Empresas CMPC S.A.
- Type: Sociedad Anónima
- Traded as: BCS: CMPC
- Industry: Pulp and Paper
- Founded: 12 March 1920; 106 years ago
- Headquarters: Santiago, Chile
- Key people: Luis Felipe Gazitua, (Chairman) Francisco Ruiz-Tagle Edwards, (CEO)
- Revenue: US$ 5.1 billion (2017)
- Net income: US$ 103.0 million (2017)
- Number of employees: 17,500 (2015 average)
- Subsidiaries: Forestal Mininco
- Website: www.cmpc.com

= Empresas CMPC =

Chilean pulp and paper company

Empresas CMPC S.A. (Compañía Manufacturera de Papeles y Cartones; popularly known as the “Papelera”) is a Chilean pulp and paper company, headquartered in Santiago, Chile. It is the largest paper manufacturer in the country; and one of the biggest companies worldwide, according to Forbes Global 2000's ranking in 2023, with $1B in profits in 2023.

== About ==
CMPC is engaged in integrated forest industry, which operates as a holding company through four business centers: forestry, pulp, paper and paper products, and tissue. Each of these areas can function independently, being in the holding company for overall coordination and financial management of these businesses. Supplies, computer systems and other related administrative support, are centralized in CMPC SA Shared Services.
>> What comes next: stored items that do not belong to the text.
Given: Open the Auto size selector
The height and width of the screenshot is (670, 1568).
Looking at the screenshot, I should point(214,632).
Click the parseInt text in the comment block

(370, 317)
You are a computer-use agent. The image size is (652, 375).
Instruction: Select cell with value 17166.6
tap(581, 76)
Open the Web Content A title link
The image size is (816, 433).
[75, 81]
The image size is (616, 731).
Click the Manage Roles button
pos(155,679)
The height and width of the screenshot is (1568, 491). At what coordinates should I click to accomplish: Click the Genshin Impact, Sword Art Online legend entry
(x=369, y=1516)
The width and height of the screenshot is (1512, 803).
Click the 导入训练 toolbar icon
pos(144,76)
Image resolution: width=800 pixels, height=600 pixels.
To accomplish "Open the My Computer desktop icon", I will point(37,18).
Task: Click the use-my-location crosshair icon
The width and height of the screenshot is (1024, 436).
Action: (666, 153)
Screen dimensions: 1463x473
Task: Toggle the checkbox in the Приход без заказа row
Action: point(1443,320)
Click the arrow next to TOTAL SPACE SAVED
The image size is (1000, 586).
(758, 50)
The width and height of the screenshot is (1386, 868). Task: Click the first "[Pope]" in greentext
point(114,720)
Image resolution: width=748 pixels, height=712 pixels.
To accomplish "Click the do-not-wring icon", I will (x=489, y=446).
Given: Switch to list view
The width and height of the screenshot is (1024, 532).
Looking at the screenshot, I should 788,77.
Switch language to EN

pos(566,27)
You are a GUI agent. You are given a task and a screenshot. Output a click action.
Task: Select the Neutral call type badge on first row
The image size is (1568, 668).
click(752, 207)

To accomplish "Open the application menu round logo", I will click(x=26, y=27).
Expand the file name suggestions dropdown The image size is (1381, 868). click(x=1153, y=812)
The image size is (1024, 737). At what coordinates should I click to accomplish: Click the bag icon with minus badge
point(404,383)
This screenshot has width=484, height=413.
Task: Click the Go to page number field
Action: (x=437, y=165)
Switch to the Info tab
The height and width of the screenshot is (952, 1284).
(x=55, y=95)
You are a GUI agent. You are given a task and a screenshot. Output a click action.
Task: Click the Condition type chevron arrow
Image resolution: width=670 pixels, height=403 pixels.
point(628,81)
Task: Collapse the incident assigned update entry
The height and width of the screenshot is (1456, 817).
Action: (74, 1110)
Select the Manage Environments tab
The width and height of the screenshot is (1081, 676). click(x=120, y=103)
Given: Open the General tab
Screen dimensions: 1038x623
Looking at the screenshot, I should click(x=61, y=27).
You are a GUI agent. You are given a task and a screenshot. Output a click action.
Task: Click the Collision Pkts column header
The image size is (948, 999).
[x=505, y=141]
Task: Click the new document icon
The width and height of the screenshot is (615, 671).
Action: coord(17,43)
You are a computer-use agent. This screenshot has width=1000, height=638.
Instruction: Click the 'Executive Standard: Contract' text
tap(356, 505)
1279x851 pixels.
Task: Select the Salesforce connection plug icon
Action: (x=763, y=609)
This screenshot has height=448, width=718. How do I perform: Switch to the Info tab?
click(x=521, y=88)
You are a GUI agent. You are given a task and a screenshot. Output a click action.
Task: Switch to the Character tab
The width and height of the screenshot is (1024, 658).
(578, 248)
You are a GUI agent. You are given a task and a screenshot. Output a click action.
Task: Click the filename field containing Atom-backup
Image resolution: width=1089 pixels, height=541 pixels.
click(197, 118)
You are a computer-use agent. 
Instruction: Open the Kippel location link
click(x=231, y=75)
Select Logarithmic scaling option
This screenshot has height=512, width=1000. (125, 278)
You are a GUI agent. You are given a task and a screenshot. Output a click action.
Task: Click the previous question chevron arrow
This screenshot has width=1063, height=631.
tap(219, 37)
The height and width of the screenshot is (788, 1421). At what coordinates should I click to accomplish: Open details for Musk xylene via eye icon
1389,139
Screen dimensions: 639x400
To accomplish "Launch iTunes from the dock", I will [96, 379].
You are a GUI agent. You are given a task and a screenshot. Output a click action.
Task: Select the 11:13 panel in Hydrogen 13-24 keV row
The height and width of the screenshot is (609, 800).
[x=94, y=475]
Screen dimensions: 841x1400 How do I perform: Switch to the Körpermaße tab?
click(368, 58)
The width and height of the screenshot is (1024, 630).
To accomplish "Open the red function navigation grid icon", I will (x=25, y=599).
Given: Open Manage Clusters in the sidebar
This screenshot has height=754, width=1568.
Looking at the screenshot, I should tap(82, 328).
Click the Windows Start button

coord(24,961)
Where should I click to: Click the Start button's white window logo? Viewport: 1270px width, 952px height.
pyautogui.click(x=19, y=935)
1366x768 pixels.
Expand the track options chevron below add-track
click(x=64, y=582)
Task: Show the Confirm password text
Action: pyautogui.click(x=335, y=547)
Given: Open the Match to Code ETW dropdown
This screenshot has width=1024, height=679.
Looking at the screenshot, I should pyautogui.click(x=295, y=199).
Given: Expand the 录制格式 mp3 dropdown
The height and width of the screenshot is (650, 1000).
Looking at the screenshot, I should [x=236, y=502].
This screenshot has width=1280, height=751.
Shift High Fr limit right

The company has operations mainly in the South American countries Chile, Argentina, Brazil, Peru, Colombia, Ecuador, and Uruguay as well as in Mexico in North America. Its main competitors are Suzano (based in Brazil), Arauco (based in Chile), APRIL (based in Indonesia), and Södra (based in Sweden).

== History ==
The company was founded in 1920 as a merger of factories between "Cartón del Maipo" and "Esperanza" and a merge of the businessman Luis Matte Larraín and the German engineer Germán Ebbinghaus.

In 1983, CMPC expanded in to the printing business. In 1992, a partnership was form between CMPC and Simpson Paper Co. to form Celulosa del Pacífico S.A. (CELPAC). In 1995, CMPC purchased 20% of Scott Paper Company in Chile.

They have been subject to many controversies. In 2017, CMPC agreed out of court to compensate consumers who were affected by illegal price fixing on soft paper business (such as toilet, napkins, tissues, diapers, and others).